We are always told that the biggest asset we have is our home. In fact, it is our biggest liability as it probably accounts for the biggest amount debited from our account each month. Why, as a nation, we are obsessed with home ownership?

One lesson from the recent recession is that our skills set has a direct correlation with our earning power and that is undoubtedly our greatest asset. If financial security is required there is a constant need to work at it.

Tip 2: The more you learn the more you earn.

This universal piece of advice doesn’t simply apply to learning in the schools or workplaces, it also equally applies to what you can learn about money. Knowledge and understanding of money will provide you with advantage and assistance in making better financial decisions and conversely poor knowledge and little understanding will hold you back.

Tip 3: Spend less than you earn

This is fundamental because if you don’t create a surplus each month that can be used to pay down debt, invest and so on you are going nowhere financially. For many, it is challenging because they may have lost a job, had their overtime reduced or faced an other financial difficulty. You have to get your basics right. That is recording, monitoring and tracking what you spend your money on each month – this is vital – a pain in the ass? Yes. Yet so important, because what you do here has a direct impact on all aspects of your financial life.

If the term earn more than you spend helps you to view this differently then, great, whatever works and sometimes a play on words, that have exactly the same meaning and outcome can be interpreted and used more positively.

Tip 4: Save for the unexpected.

US financial guru Dave Ramsey, puts this another way, he says: “Save for a rainy day because it will rain.”

We really don’t know what is going to happen next, perhaps a job loss, a reduction in income, an accident or even a death. All terrible things but whatever the set back is, even if it is just the car breaking down, saving for setbacks and having an emergency fund in place is the best way to be prepared.

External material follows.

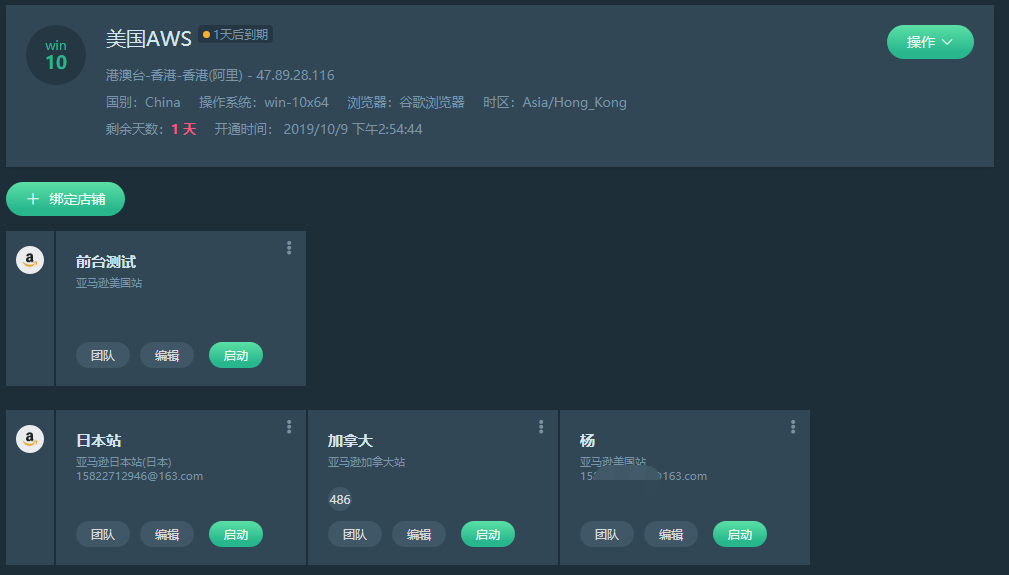This screenshot has width=1009, height=575.
Task: Click the Amazon logo beside 前台测试
Action: tap(30, 260)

When you have no money to fall back on, financial setbacks turn into things that become much worse – you have to borrow money from family members, friends or worse still moneylenders.

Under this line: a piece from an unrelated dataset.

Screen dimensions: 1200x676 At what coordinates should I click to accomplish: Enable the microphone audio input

Building up that emergency fund is more important than paying down debt, saving for retirement or saving for your children’s future education – don’t start any of these until you have your emergency or rainy day fund in place. Having some level of savings that you can fall back on will give you that peace of mind and protection you will need.

Tip 5: Learn from your mistakes and the mistakes of others.

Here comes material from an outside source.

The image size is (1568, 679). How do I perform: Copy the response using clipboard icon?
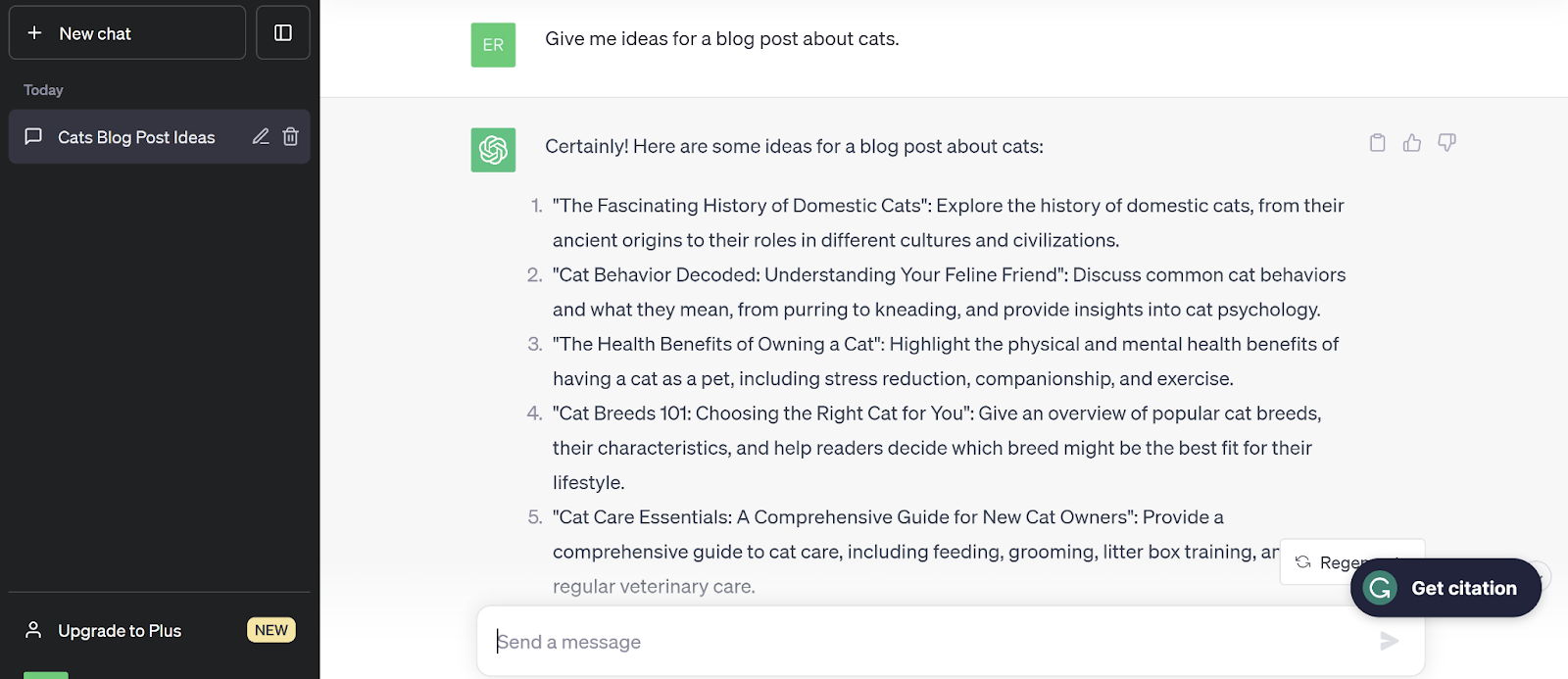(1377, 143)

We all made mistakes in relation to what we did with our money. The important thing is to learn from these mistakes and not to repeat them again. We come across people all the time who invested in something where they lost some or all of their money or bought a property abroad that was never completed or ever started. As hard as it is, the only positives you can take from some of these setbacks is that you vow that it will never ever happen to you again. You are going to be smarter and wiser next time around. And if nothing terrible has ever happened to you financially then great, however just remember you are not infallible so learn and take heed from the mistakes of others.

Reading about the things others have been through and getting advice from people you trust can only protect you from making a decision that you will later regret – don’t ever hear yourself say: “Had I known then what I know now.”